Okay, this will be a very small Tech Babble, hence the 'Mini Tech Babble' in the title. That is, I don't really want to spend a huge amount of time typing this one. Because I am procrastinating and I want to play Warframe. That said, I usually just go off an start babbling endlessly and by the time I realise, I've typed 8000 words.
For your information: I can't verify if this is true, it might not be. Take with a huge grain of salt, and don't take it is fact. But it's interesting concept nonetheless.
So let me start with a simple question.
Does Turing actually have dedicated Tensor and Ray Trace cores?
Before my head gets bitten off, let me explain. I read some very interesting comments on Anandtech from someone who has apparently done a lot of research (and their homework!) on how Turing's Tensor and RT ops are performed. At first I was skeptical, but then, the more I think about it the more it actually makes sense.
Consider that the 'Tensor Core' in the TU10x class GPUs is not actually a dedicated, fixed-function piece of logic seperate to the shader processors. How does that work? Well, the Tensor Core could very well be a grouping of Shader Processors (CUDA cores) that are scheduled in a very different way to a usual SIMD operation on a Warp for a 3D graphics task.
What I read, is that the Shader Processors are grouped into 8x8 clusters, and when a Tensor op is performed they run seperately from normal operations in a different way. That is, the Shaders (CUDA Cores) themselves are doing the Tensor Op, but they are using a vastly different logical pathway to do it.
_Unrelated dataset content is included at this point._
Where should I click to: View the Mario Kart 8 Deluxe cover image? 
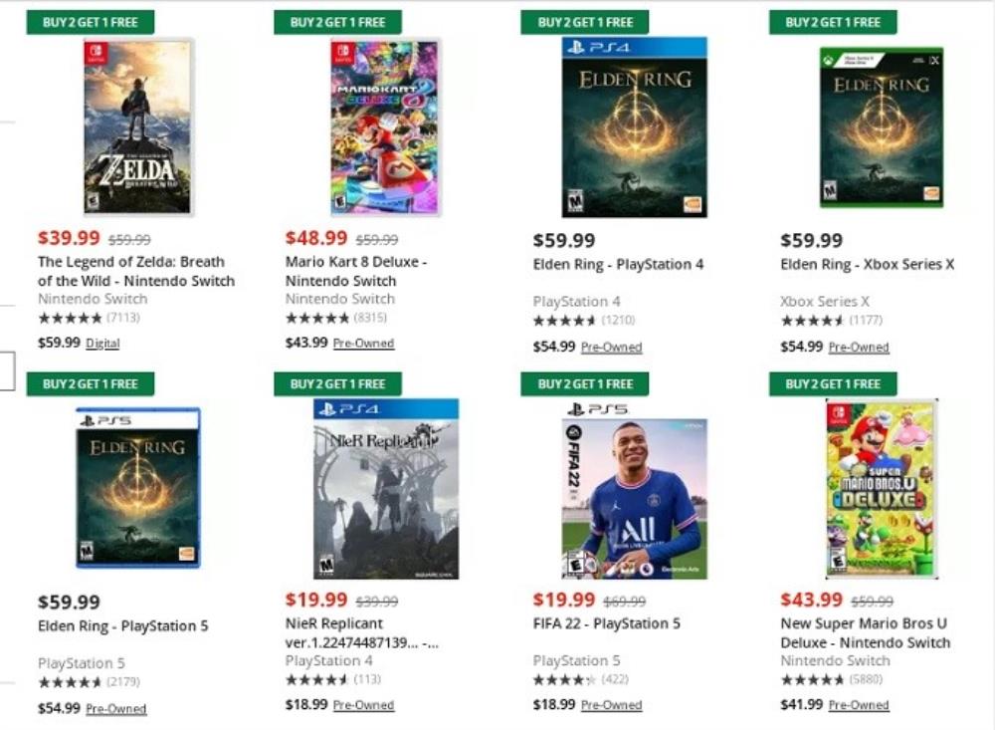pos(384,127)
This actually makes a lot of sense.
The Ray Trace core itself, is something very similar. With small dedicated BVH-traversal logic, and then performing the tracing on the shader processors. I read that the Tensor & RT cores cannot be utilised simultaneously with the CUDA cores, and this would also support this "not so dedicated" theory. Apparently this comes from developers who are working with the GPUs themselves.
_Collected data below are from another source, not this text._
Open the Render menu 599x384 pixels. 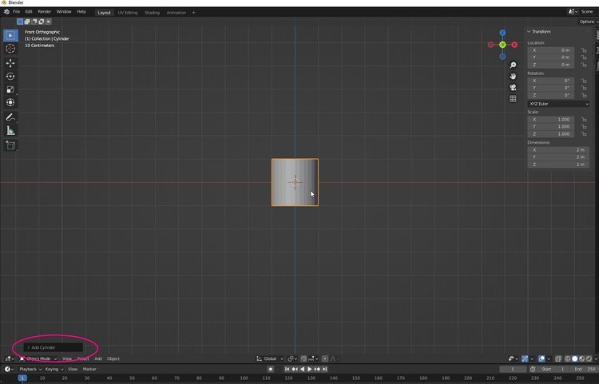coord(45,12)

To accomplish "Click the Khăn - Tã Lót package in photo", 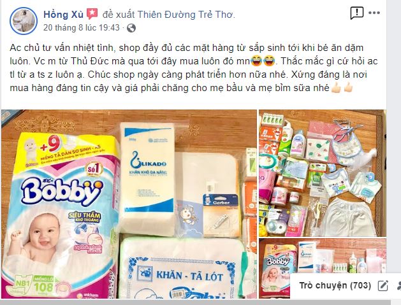I will tap(184, 268).
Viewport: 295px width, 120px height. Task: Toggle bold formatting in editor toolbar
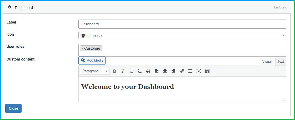click(x=114, y=71)
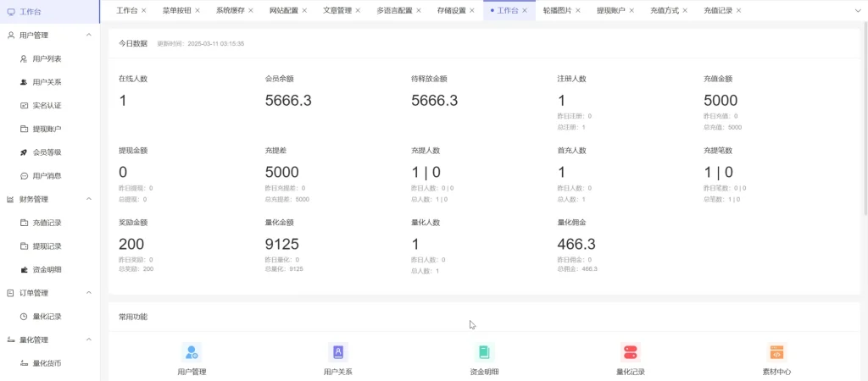Collapse the 订单管理 sidebar group
The image size is (868, 381).
[x=89, y=293]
Take a look at this, Nvidia-provided graph of a frame with RTX, in Metro Exodus:
If you look at when the RT and Tensor operations are actually being performed, they are mostly not concurrent with other shader operations. Whether this is due to the fact that those ops are being done on the shaders themselves, is not certain, but it is interesting.
The small amount of concurrent work could be because not all of the SMs are occupied with that specific Tensor/RT op. However, RT seems to take up almost the entire load % of the GPU's engine during the process, which makes sense because it's resource heavy. The Tensor itself, seems to be dispatching some FP and INT work at the same time, but very small. This is not a single SM, this is entire GPU's array, in which SMs are able to work on different tasks in paralell.
The question at hand is: just how much dedicated processing logic is present within each SM?
Funnily enough, this is actually quite similar to how AMD proposed to do Ray Tracing.
This is true, and something the author of what I was reading pointed out. Looking at it, it does indeed seem so. AMD proposed to do Ray Tracing on the shader processors with a hybrid approach using some dedicated logic with the bulk of the work being done on CU's SPs. Could it be that the "Ray Tracing" core and "Tensor Core" are a Marketing-driven name given to additional functionality provided by the Shader Processors?
So why can't Pascal do RT as quickly?
Because Pascal's Shader Processors are wired to do very specific types of Floating-Point and Integer operations. The entire logical layout is built for that highly parallel vector workload like any GPU. If the cores were wired to do branchy code with a complex front-end, then you'd just have a CPU with some really beefy FPU pipes (lol?).
Conclusion.
The functional units on Turing might have alternative scheduling/logic pathways to perform other types of operations, supported by a very light implementation of dedicated logic (BVH lookup for example). Why add more execution elements if the existing ones can be "repurposed" to do Tensor & RT operations?
A small nod to this theory is why the TU116 GPU is not actually that much smaller than the TU106 when you normalised the other resource count (SP, ROP, Bus, etc), despite lacking the "RT" and "Tensor Cores". The bulk of Turing's die size increase as I mentioned earlier, in my opinion, comes from beefed up caches and seperated INT32 and FP32 logic.
It could also be, that TU116's FP16X2 accumilators are similar to this in nature, but I haven't read anything on that topic.
Please take with a grain of salt. I thought this was very interesting and I wanted to post, and type a bit about it.
Thanks for reading. And thanks to the person commenting on Anandtech that gave a very insightful view into just how Turing might be doing Tensor/RT operations.